* Saved data entries:
+---+

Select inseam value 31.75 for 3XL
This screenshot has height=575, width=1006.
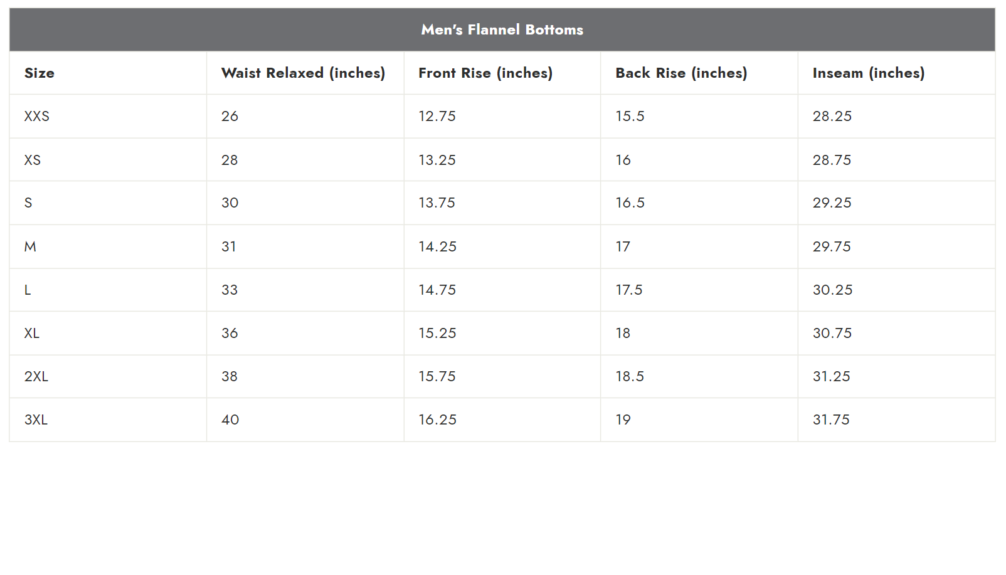(831, 419)
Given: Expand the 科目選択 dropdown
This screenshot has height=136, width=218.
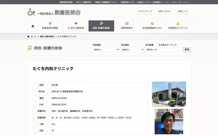Looking at the screenshot, I should pos(132,49).
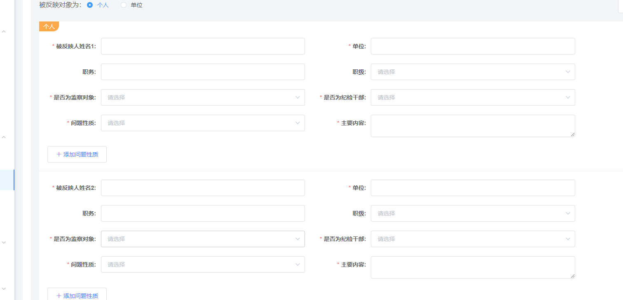
Task: Click the second 添加问题性质 button
Action: 77,295
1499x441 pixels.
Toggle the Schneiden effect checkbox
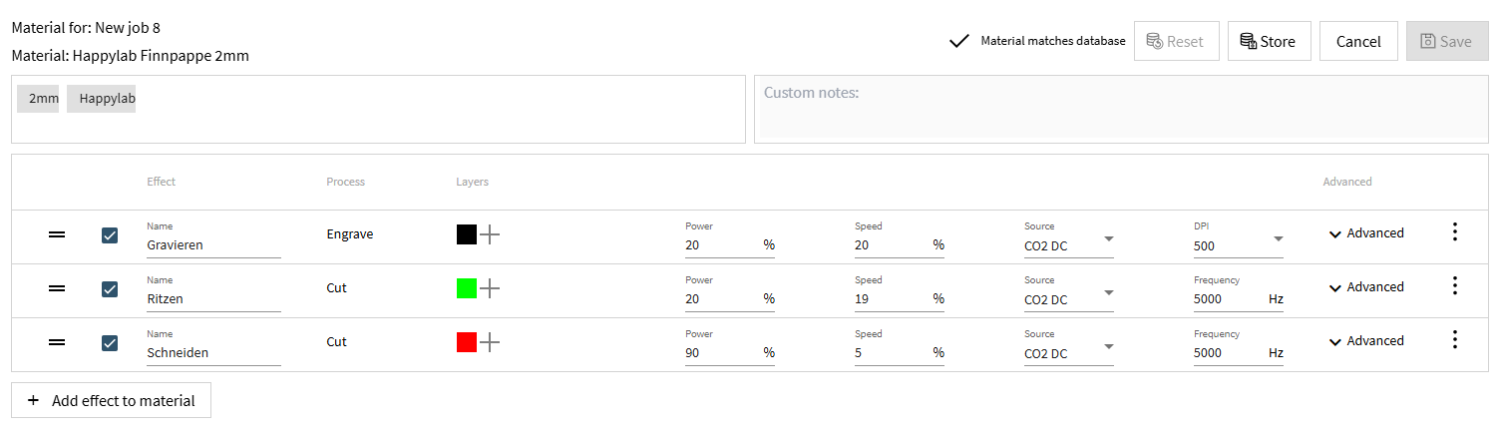tap(110, 343)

+---+

Copy exactly the lines from the line containing "This screenshot has height=575, width=1006." through the last line of the records above, both included, and leave out any pictures.

* Task answer:
This screenshot has height=575, width=1006.
(831, 419)
Given: Expand the 科目選択 dropdown
This screenshot has height=136, width=218.
Looking at the screenshot, I should pos(132,49).
Task: Click the second 添加问题性质 button
Action: 77,295
1499x441 pixels.
Toggle the Schneiden effect checkbox
tap(110, 343)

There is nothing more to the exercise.